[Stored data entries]

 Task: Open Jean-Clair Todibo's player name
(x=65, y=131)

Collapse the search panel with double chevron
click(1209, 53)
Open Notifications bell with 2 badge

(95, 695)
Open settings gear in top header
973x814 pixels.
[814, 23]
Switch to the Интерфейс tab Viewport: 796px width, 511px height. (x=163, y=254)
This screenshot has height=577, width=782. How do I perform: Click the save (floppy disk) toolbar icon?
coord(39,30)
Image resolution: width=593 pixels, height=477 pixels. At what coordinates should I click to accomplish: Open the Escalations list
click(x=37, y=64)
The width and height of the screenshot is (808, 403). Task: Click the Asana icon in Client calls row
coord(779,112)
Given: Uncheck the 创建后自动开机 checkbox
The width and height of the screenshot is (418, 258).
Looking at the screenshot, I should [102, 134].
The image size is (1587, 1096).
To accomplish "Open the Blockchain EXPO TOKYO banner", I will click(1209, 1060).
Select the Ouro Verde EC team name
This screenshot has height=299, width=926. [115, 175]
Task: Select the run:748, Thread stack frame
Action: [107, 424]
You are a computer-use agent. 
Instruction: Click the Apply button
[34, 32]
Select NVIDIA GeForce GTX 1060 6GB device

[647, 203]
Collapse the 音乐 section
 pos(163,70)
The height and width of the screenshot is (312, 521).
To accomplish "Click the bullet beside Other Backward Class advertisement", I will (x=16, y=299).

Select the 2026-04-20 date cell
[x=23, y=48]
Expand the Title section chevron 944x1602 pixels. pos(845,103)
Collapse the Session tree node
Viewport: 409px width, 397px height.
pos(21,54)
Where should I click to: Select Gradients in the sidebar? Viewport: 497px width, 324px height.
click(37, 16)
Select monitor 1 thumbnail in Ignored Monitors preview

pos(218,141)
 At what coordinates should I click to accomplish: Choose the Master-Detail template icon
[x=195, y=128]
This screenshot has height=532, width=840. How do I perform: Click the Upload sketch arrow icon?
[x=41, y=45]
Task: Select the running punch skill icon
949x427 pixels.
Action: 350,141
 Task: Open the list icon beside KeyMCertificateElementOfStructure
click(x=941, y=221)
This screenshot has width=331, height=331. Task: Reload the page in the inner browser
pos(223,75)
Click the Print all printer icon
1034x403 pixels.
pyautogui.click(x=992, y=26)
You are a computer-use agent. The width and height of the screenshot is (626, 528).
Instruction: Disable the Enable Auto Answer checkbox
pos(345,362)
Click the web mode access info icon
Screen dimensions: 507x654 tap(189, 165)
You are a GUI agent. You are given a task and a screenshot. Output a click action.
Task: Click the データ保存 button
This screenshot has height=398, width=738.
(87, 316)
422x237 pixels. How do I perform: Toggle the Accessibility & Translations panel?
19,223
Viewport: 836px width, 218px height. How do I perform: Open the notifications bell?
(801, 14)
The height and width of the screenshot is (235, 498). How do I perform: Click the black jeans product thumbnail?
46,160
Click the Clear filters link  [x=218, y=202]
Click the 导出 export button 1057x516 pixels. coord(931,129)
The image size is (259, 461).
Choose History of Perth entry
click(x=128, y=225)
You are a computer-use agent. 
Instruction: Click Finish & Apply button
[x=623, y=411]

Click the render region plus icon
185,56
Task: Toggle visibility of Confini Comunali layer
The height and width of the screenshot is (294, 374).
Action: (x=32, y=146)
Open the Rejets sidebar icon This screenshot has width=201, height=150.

Problem to solve:
Find the word "will" in the records, and report each line that has it.

Final answer:
To accomplish "Open the Blockchain EXPO TOKYO banner", I will click(1209, 1060).
To accomplish "Click the bullet beside Other Backward Class advertisement", I will (x=16, y=299).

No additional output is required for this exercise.